**WHAT TO DO**
In the data below, rewrite the part that opens with the line containing "Enable the Ασφάλεια SQL Server option" and closes with the line containing "coord(304,171)", swapping "option" for "setting" and leaving everything else unchanged.

## BEGIN WORKING DATA

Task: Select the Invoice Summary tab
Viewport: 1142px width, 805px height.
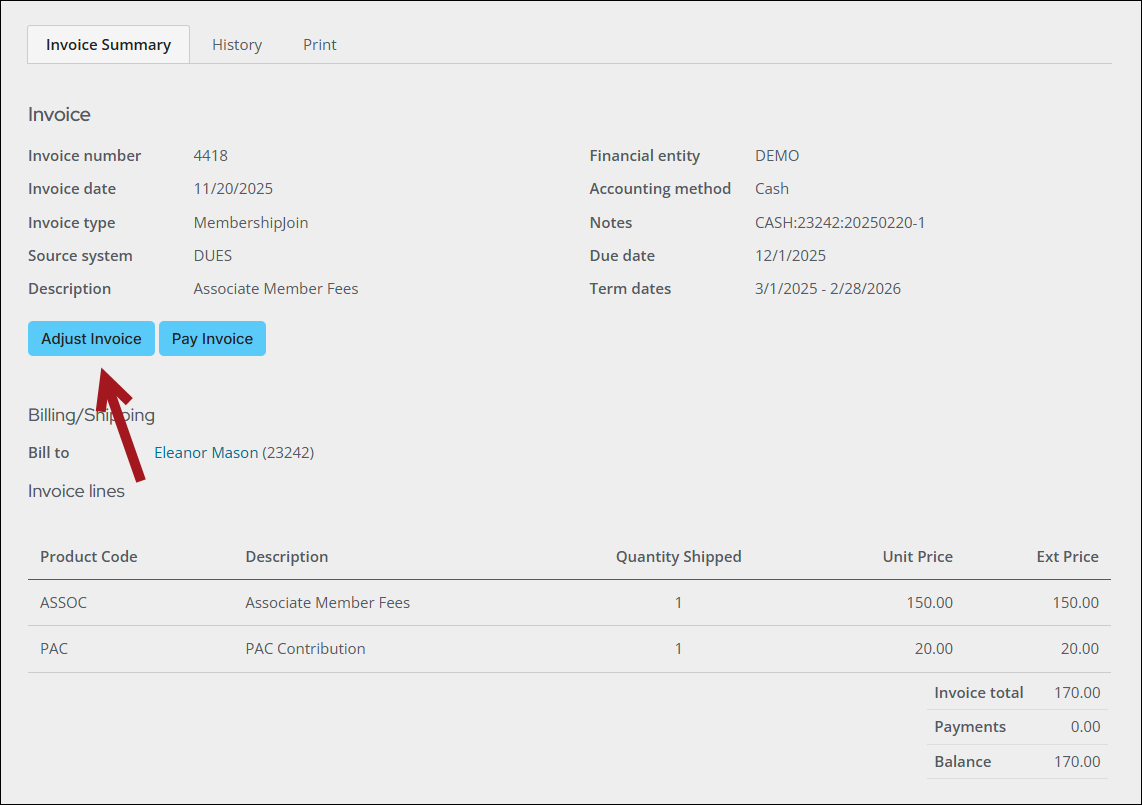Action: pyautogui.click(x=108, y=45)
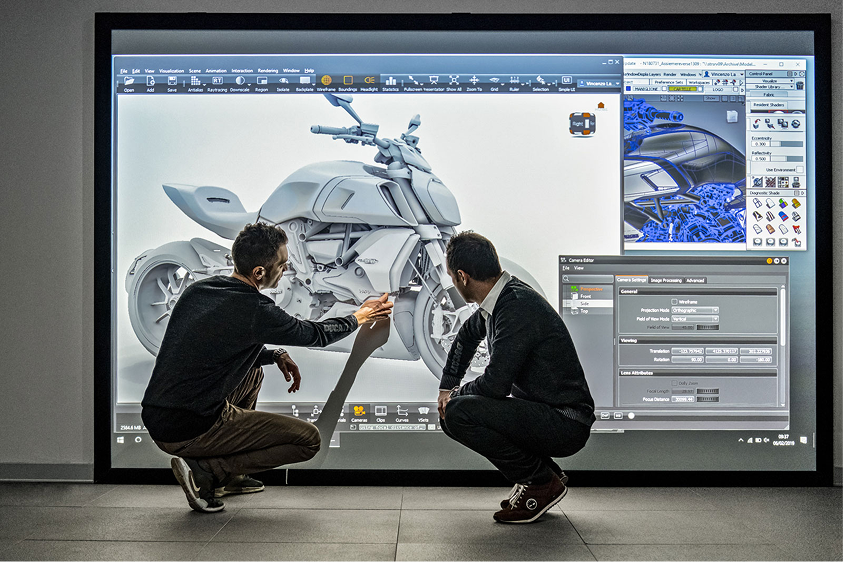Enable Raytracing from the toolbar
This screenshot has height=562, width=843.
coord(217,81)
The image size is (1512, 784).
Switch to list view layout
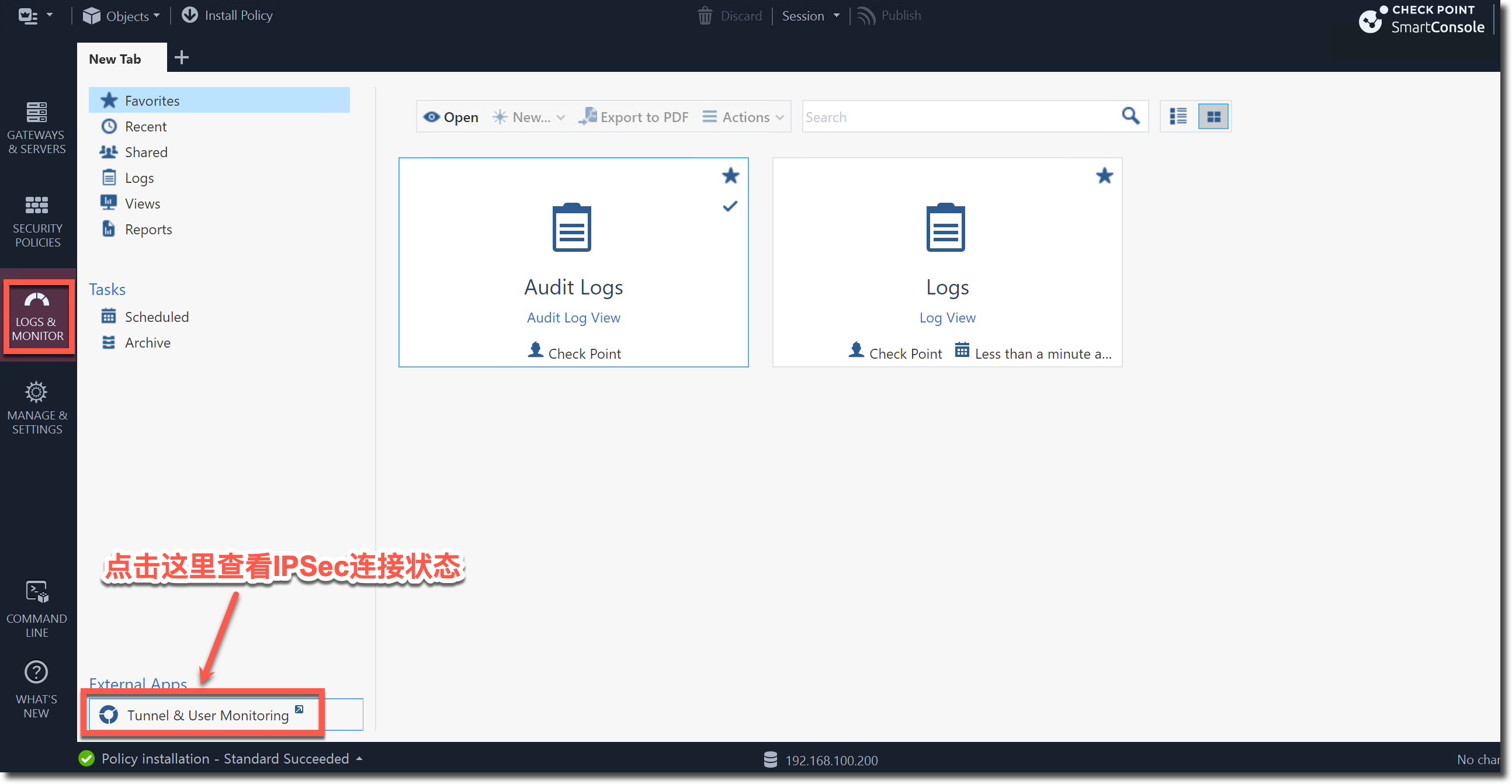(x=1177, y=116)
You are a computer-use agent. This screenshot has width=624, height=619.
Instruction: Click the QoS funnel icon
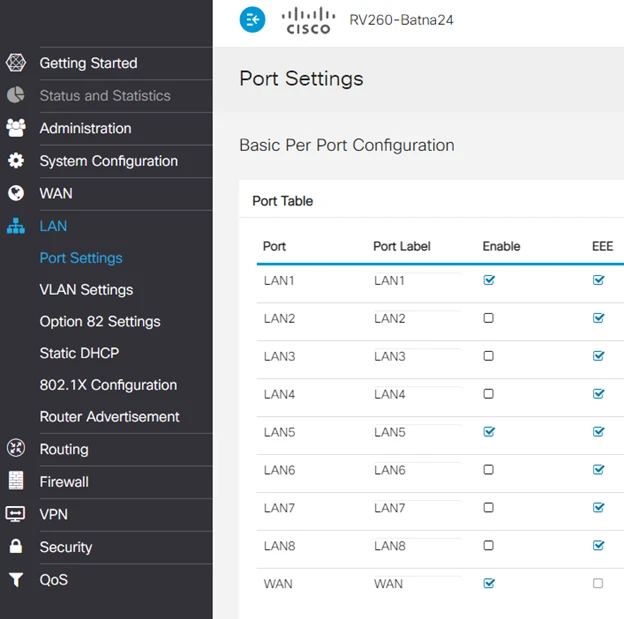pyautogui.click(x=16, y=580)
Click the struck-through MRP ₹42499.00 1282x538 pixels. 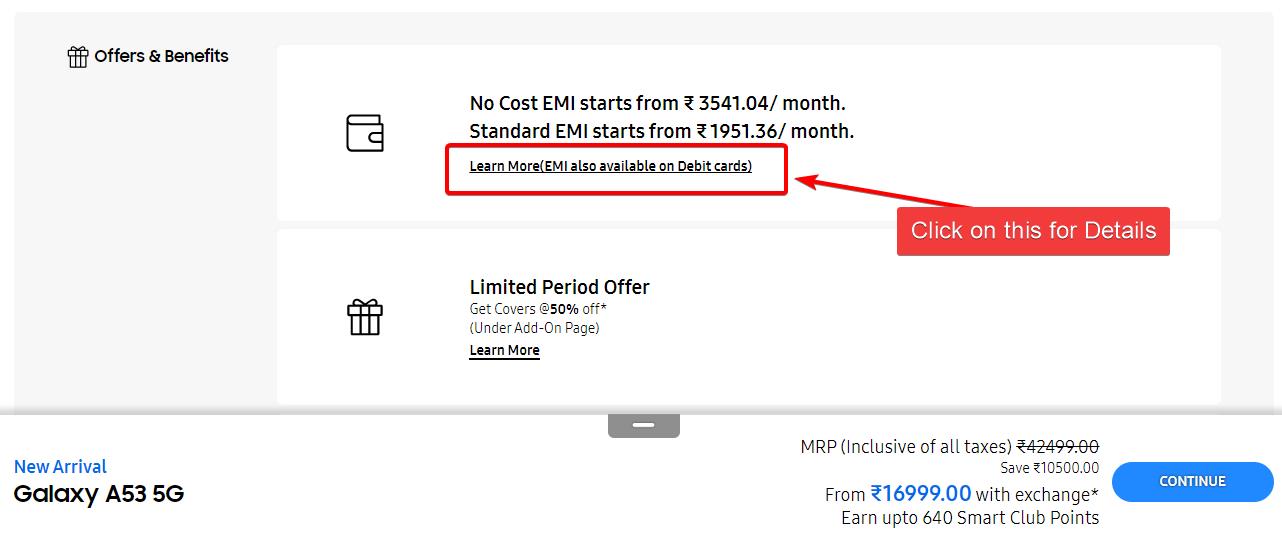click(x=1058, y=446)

## END WORKING DATA
## BEGIN WORKING DATA

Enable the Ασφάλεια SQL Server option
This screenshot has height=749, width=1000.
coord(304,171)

## END WORKING DATA

**REPLY TO THE EXERCISE**
Enable the Ασφάλεια SQL Server setting
This screenshot has height=749, width=1000.
coord(304,171)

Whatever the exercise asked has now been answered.